Убаюкает бриг белой кипенью пены,
И пускай ураган, накликающий тьму,
Взмахом молнийных крыльев ударит в корму!
У тебя остаются и небо и море,
Молодые орлы, что парят на просторе,
Беззакатное солнце на весь круглый год,
Беспредельные дали, родной небосвод.
Остается язык, несказанно певучий,
Ныне влившийся в хор итальянских созвучий, -
Адриатики вечной живой водоем,
Где Гомер или Данте поют о своем.
Остается сокровище также иное,
Боевой ятаган, да ружье нарезное,
Да штаны из холста, да еще тебе дан
Красный бархатный, золотом шитый кафтан.
Мчится бриг, рассекает он пенную влагу,
Гордый близостью к славному архипелагу.
Остается тебе, удивительный грек,
Разгадать за туманами мраморный брег
Иль тропинку, что жмется к прибрежным откосам,
Да крестьянку, лениво бредущую с возом,
Погоняя прутом своих кротких быков,
Словно вышла она из далеких веков,
Дочь Гомера, дитя великанов, богиня,
Что изваяна на барельефах в Эгине.
Октябрь 1832 г,
ЛУЧИ И ТЕНИ
К Л.
С тростинкой хрупкою надежды наши схожи,
Дитя мое, в руках господних наши дни,
Всей нашей жизни нить в суровой власти божьей,
Прервется нить, - и где веселия огни?
Ведь колыбель и смерти ложе, -
От века на земле сродни.
Я некогда впивал душою ослепленной
Чистейшие лучи моих грядущих дней,
Звезду на небесах, над морем Альциону
И пламенный цветок среди лесных теней.
Виденья этой грезы сонной
Исчезли из души моей.
И если близ тебя, дитя, рыдает кто-то,
Не спрашивай его, зачем он слезы льет, -
Ведь плакать радостно, когда томит забота,
Когда несчастного жестокий рок гнетет.
Слеза всегда смывает что-то
И утешение несет.
2 июня 1839 г.
OCEANO NOX
[Встает] с океана ночь (лат.) - конец 250-го стиха 2-й песни
«Энеиды» Вергилия: «Движется между тем небосвод, // С океана
встает ночь». Vertitur interea caelum et ruit oceano nox.
Сен-Валери-на Сомме
Вас сколько, моряки, вас сколько, капитаны,
Что плыли весело в неведомые страны,
В тех далях голубых осталось навсегда!
Исчезло сколько вас - жестокий, грустный жребий!

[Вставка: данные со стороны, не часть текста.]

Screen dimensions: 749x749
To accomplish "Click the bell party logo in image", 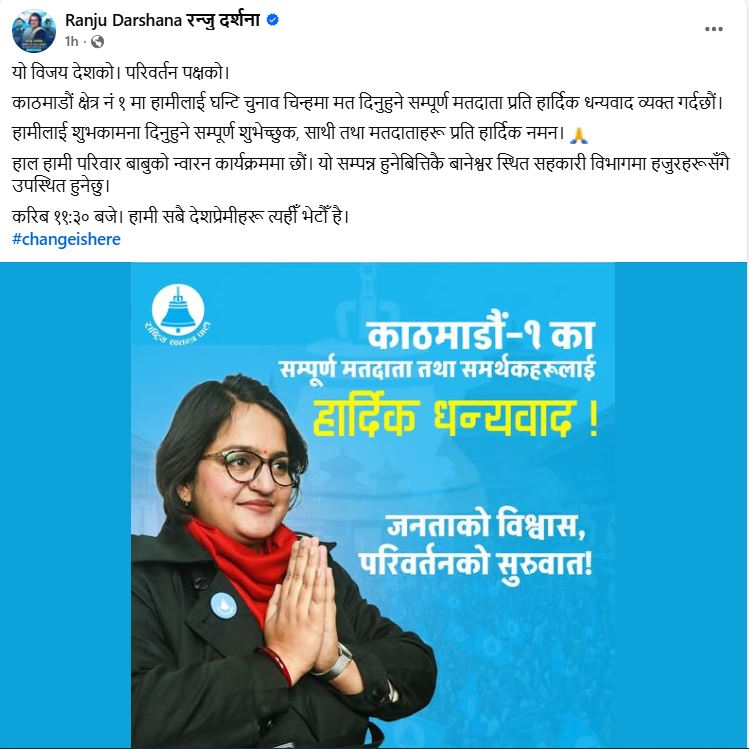I will (x=179, y=314).
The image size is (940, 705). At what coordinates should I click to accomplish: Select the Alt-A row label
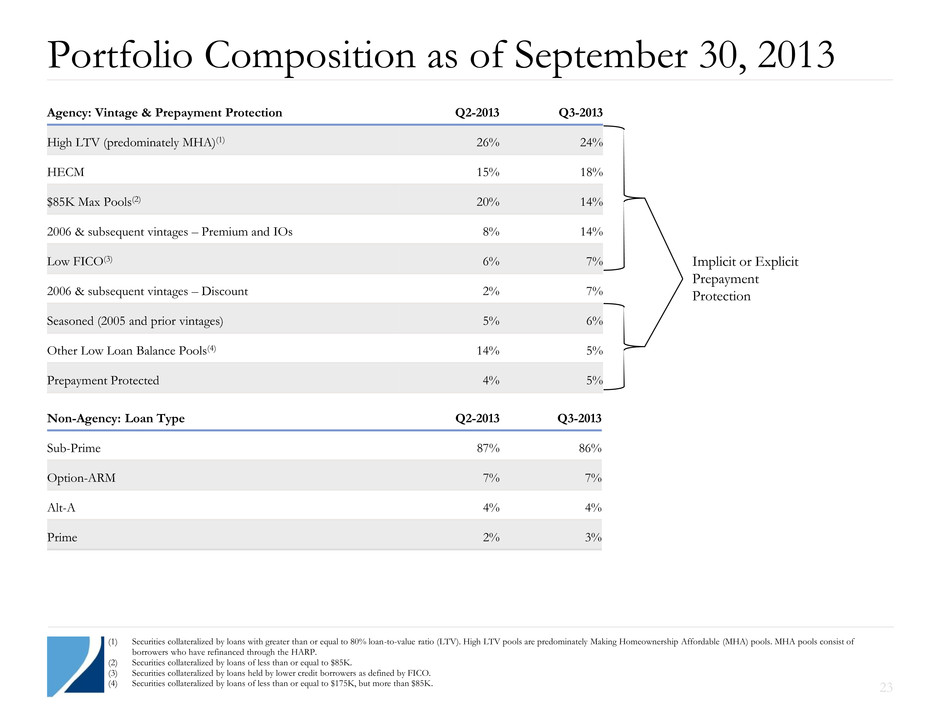click(62, 508)
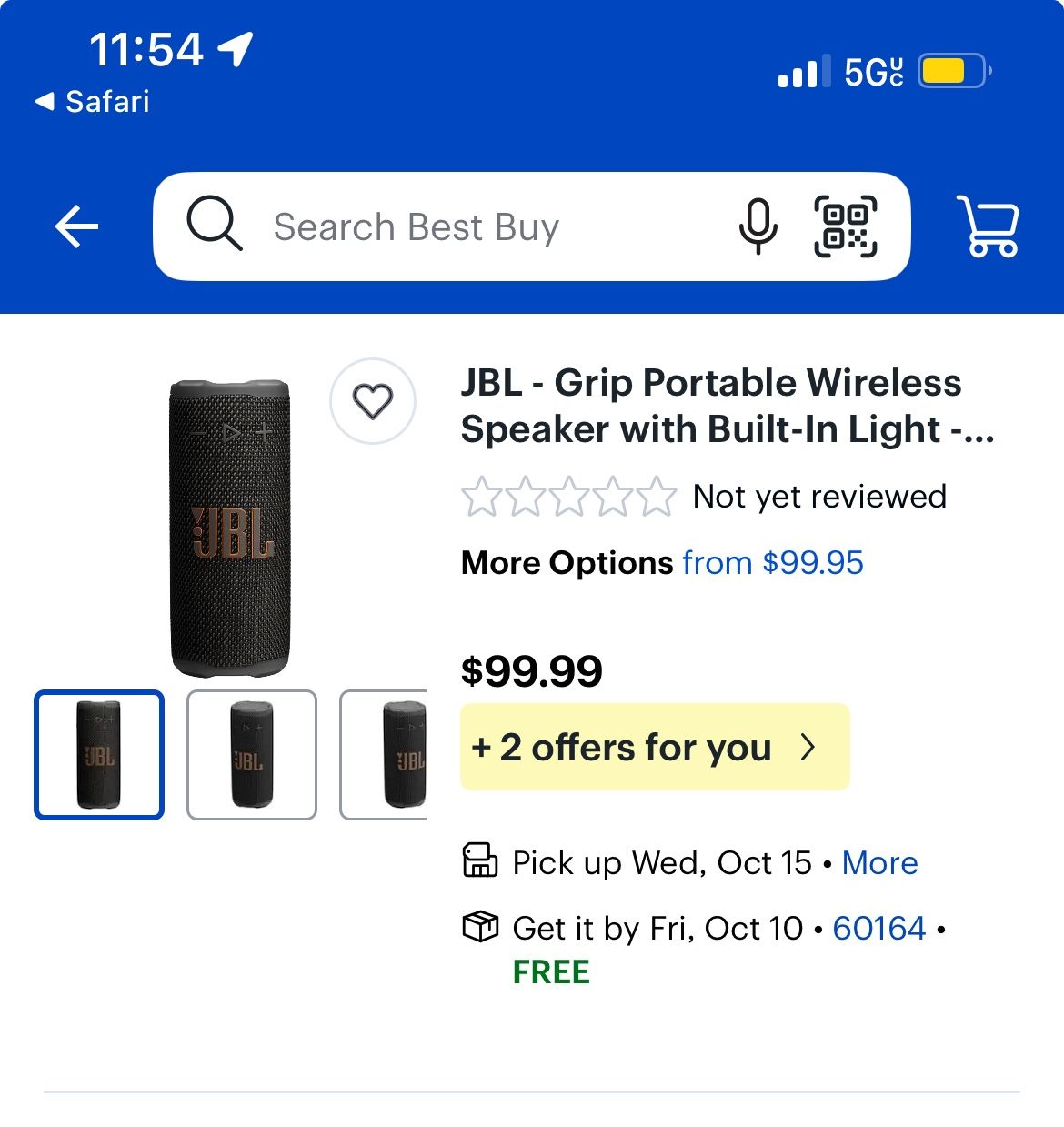The width and height of the screenshot is (1064, 1127).
Task: Tap the back arrow icon
Action: (76, 226)
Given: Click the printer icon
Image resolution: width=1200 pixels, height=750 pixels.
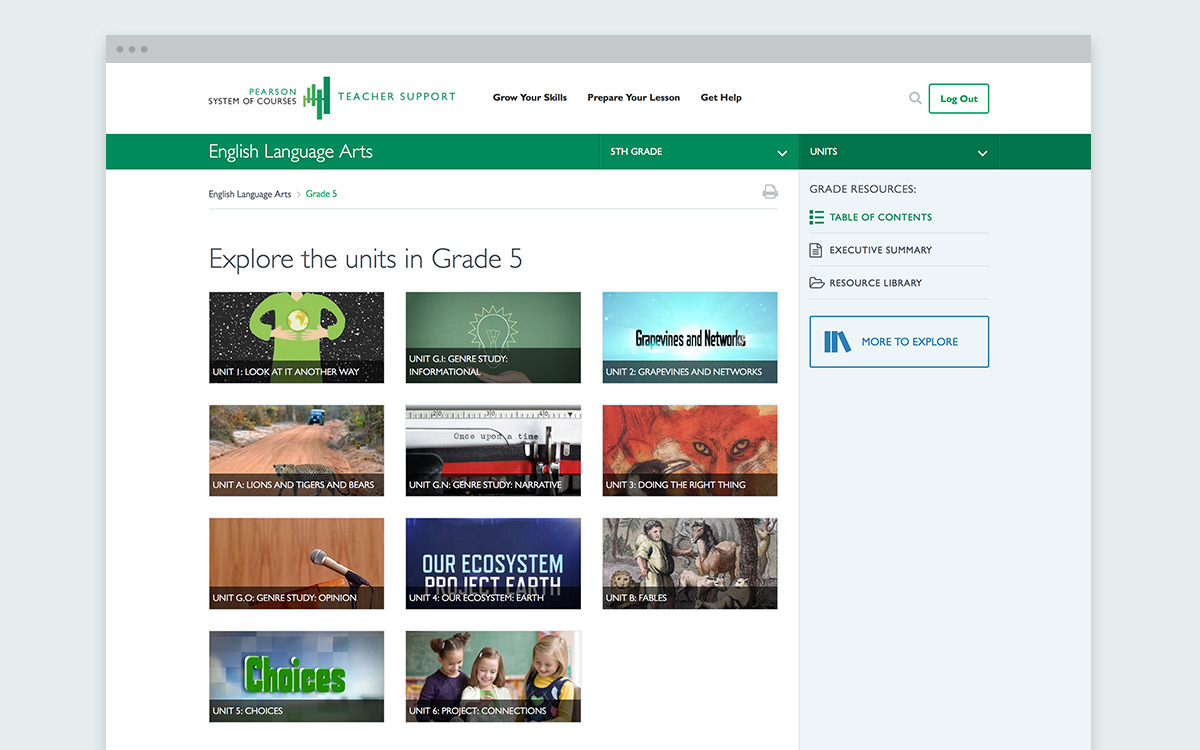Looking at the screenshot, I should point(770,192).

В бездонной глубине, при беспросветном небе,
Навек вас погребла незрячая вода!
Как часто путь назад не мог найти к отчизне
Весь экипаж судна! Страницы многих жизней
Шторм вырывал и их бросал по волнам вмиг!
Вовек нам не узнать судьбы их в мгле туманной.
Но каждая волна неслась с добычей бранной:
Матроса та влекла, а та - разбитый бриг.
И никому не знать, что сталось с вашим телом,
Несчастные! Оно, по сумрачным пределам
Влачася, черепом о грани камней бьет.
А сколько умерло, единой грезой живших,
Отцов и матерей, часами стороживших
На берегу возврат того, кто не придет!
Порой по вечерам ведут о вас беседы,
Присев на якорях, и юноши и деды
И ваши имена опять твердят, смешав
Со смехом, с песнями, с рассказами о шквале
И с поцелуем тех, кого не целовали, -
Тогда как спите вы в лесу подводных трав.
Мечтают: «Где они? На острове безвестном,
Быть может, царствуют, расставшись с кругом тесным
Для лучших стран?» Потом - и имена в туман
Уходят, как тела ушли на дно бесследно,
И Время стелет тень над вашей тенью бледной, -
Забвенье темное на темный океан.
Вас забывают все - с тем, чтоб не вспомнить снова:
Свой плуг есть у того, свой челн есть у другого!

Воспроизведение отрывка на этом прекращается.